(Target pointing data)

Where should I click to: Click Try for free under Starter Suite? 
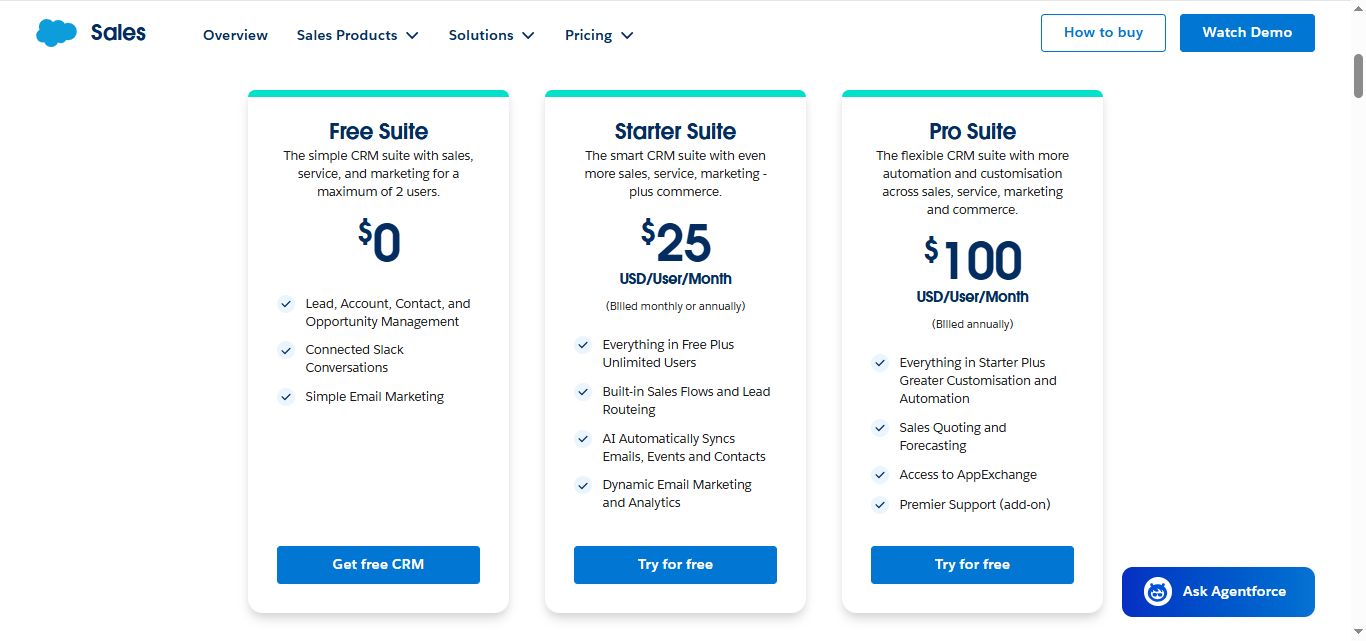pos(675,564)
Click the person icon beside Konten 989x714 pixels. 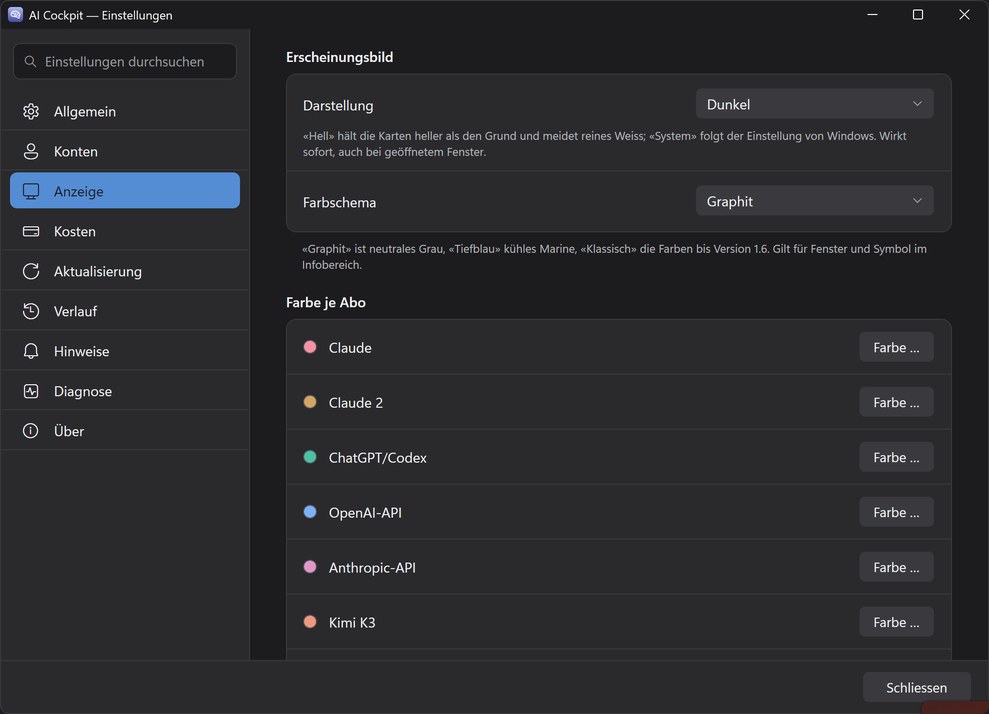click(31, 151)
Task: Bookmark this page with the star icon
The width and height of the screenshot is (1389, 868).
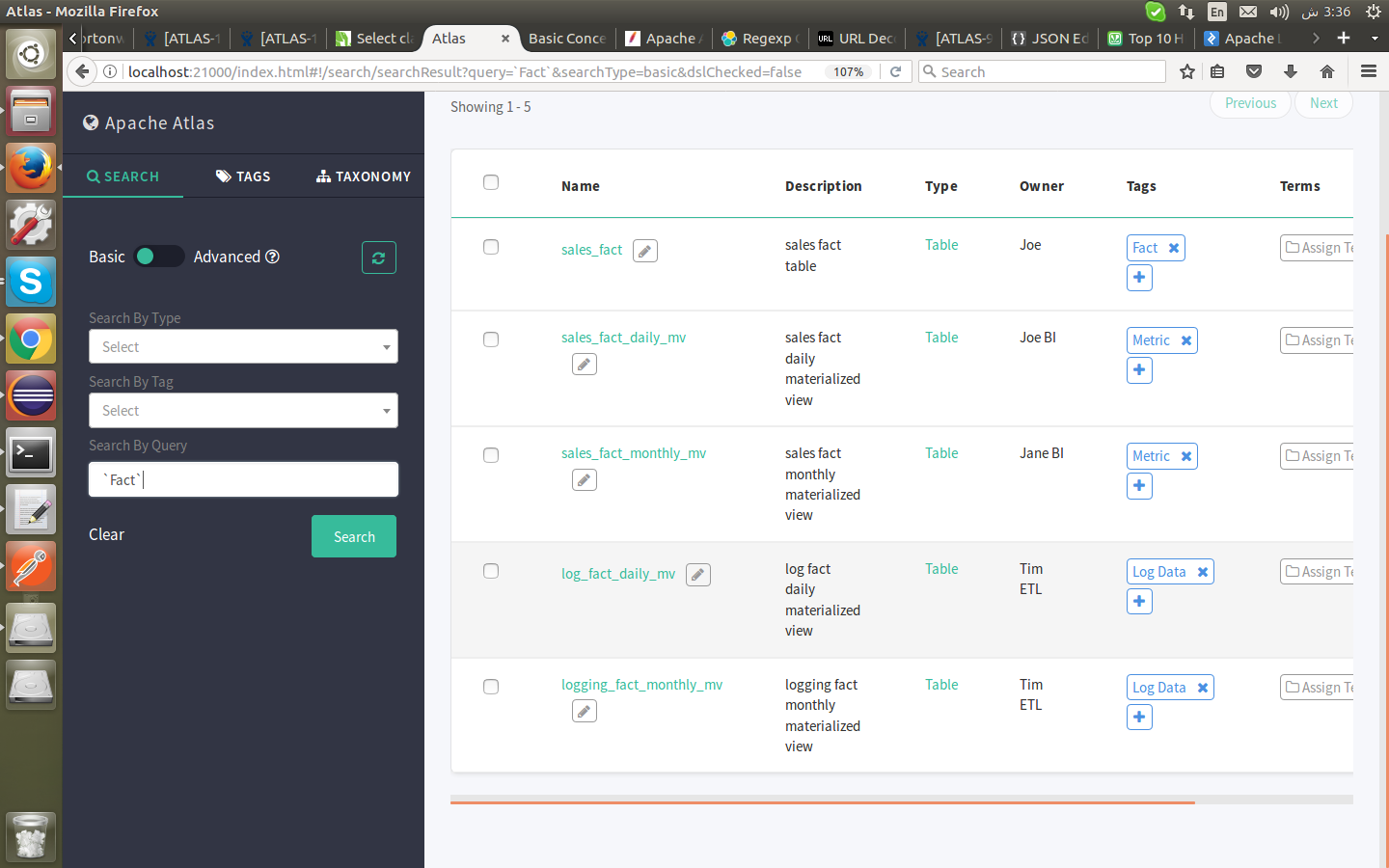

> PROBLEM STATEMENT: Reproduce the entries verbatim, beginning with the line that contains "Task: Bookmark this page with the star icon" and continuing through the end of the entries. Omit the pictures from your answer.

> EXERCISE ANSWER:
Task: Bookmark this page with the star icon
The width and height of the screenshot is (1389, 868).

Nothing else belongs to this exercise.